Mantém uma relação próxima com o irmão, Harry (Chris Messina), tenta fugir do seu agente, Langdom Tharp (Steve Coogan) e convive com o seu cachorro, Scotty (uma homenagem a F. Scott Fitzgerald). Até o dia em que começa a sonhar com uma moça, que passa a servir de inspiração para seu livro. Quando o psiquiatra lhe pede para escrever algo numa página, o livro começa a surgir. Ele a chama de Ruby Sparks. Seu intuito é contar sua história desde o nascimento, passando pela infância, adolescência, até a vida adulta. Ela também é fã de John Lennon e pintora. E, certo dia, Ruby de fato aparece realmente, para seu espanto. No entanto, a princípio, ele considera que ninguém a vê, que ela é fruto de sua imaginação, até o momento em que conhece Mabel (Alia Shawkat), admiradora de sua obra.
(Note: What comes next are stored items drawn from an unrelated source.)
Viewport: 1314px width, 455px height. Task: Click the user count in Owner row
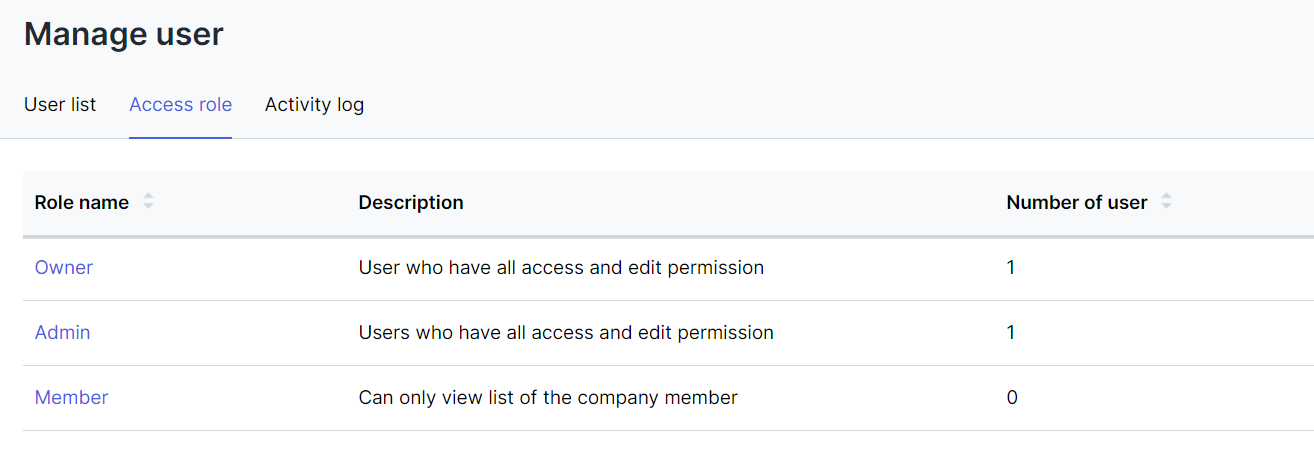[x=1011, y=268]
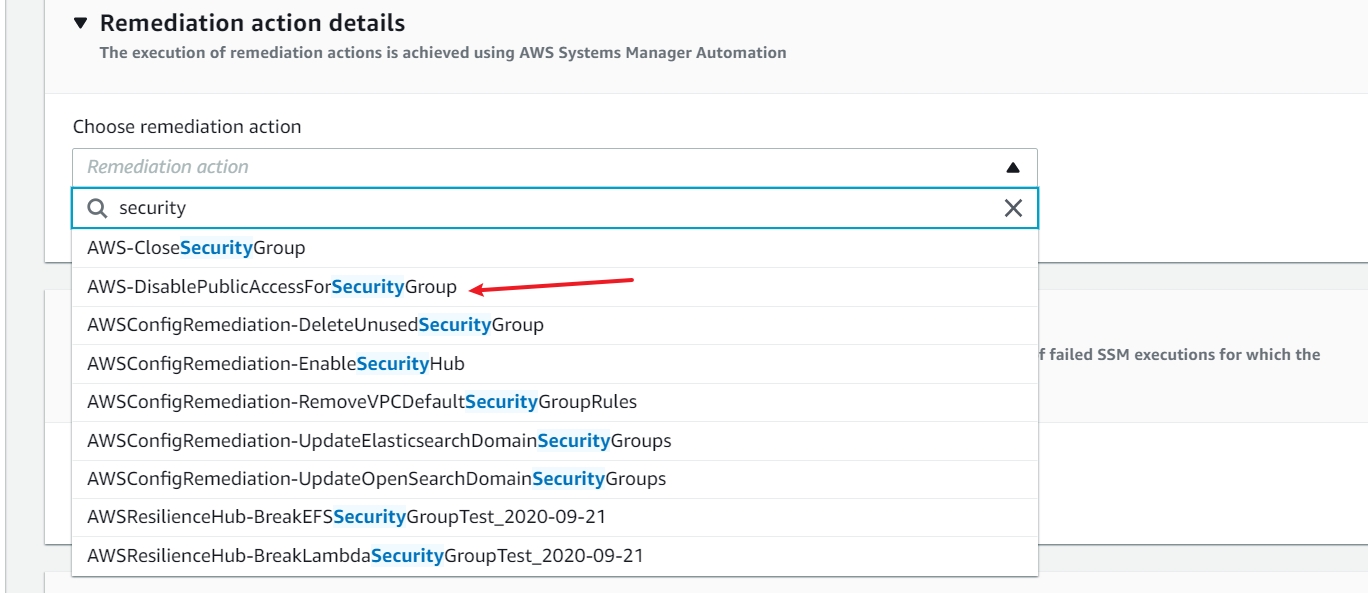Click the 'Choose remediation action' label
The width and height of the screenshot is (1368, 593).
(187, 127)
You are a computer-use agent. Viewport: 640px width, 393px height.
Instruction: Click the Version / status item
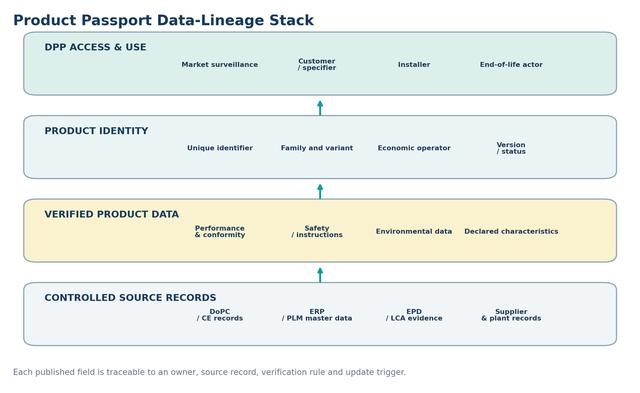click(x=511, y=148)
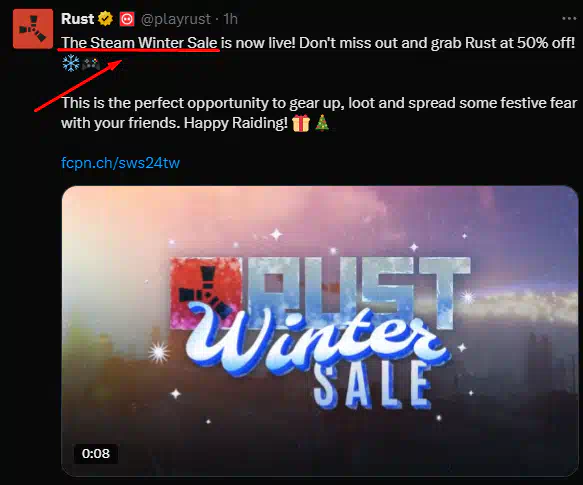Screen dimensions: 583x485
Task: Click the snowflake emoji in the tweet
Action: tap(71, 63)
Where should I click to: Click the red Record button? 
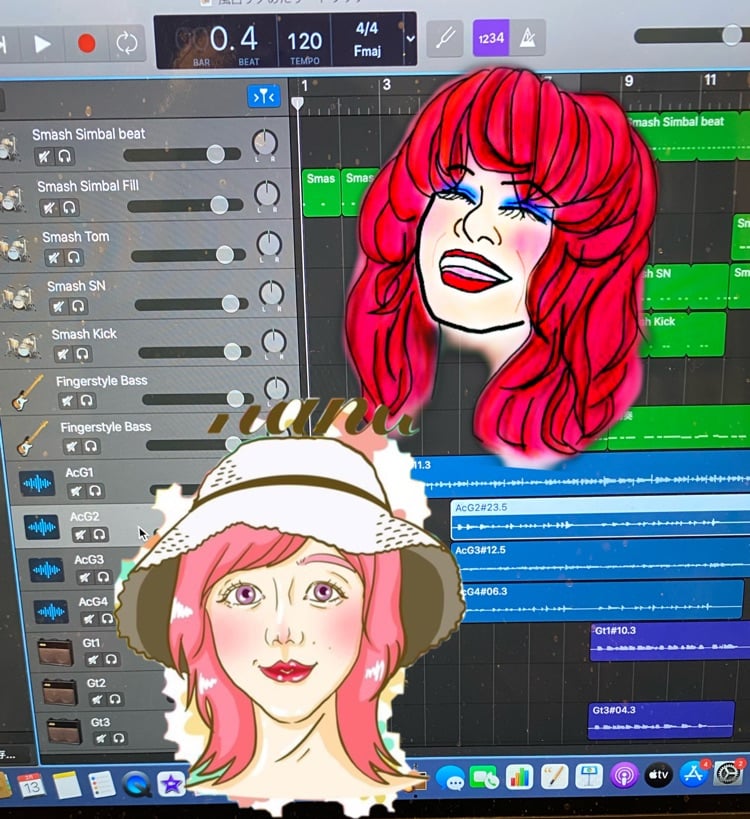click(x=86, y=43)
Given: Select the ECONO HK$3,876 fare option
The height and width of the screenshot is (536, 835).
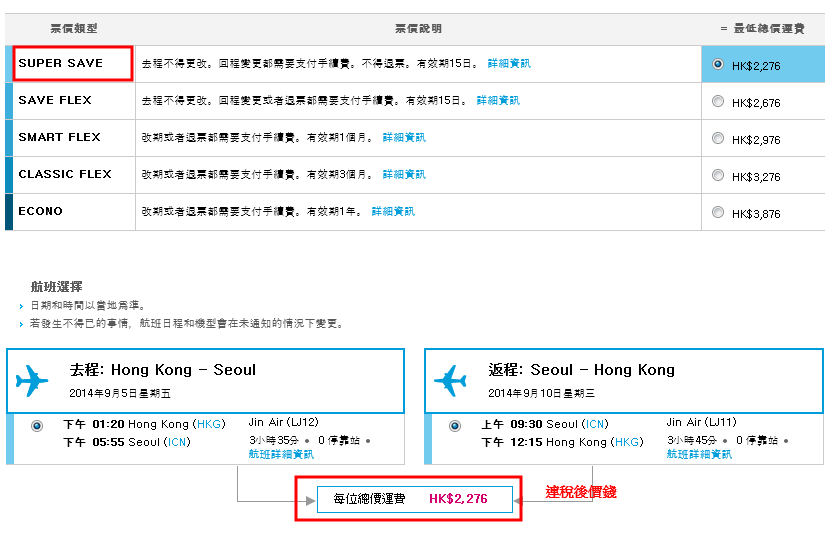Looking at the screenshot, I should click(x=717, y=212).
Se antes tínhamos elementos que remetem a Adaptação (em que Nicolas Cage fazia os irmãos gêmeos que querem escrever roteiros), agora temos lembranças de A rosa púrpura do Cairo (uma das inspirações do filme), e do Gil Pender de Meia-noite em Paris, e o filme cultiva a ideia de que o personagem precisa se manter afastado do verdadeiro mundo para “criar sua obra”. No entanto, Ruby Sparks não chega a ser previsível como pode parecer a partir de sua premissa, embora sempre se mantenha numa linha regular, sem provocações. O filme brinca com o fato de o universo literário ser visto como o ponto da compreensão humana, assim como Pequena Miss Sunshine brincava com as estranhezas de uma família em viagem para um concurso de beleza da filha menor e tinha no personagem de Steve Carell o maior especialista de Proust nos Estados Unidos.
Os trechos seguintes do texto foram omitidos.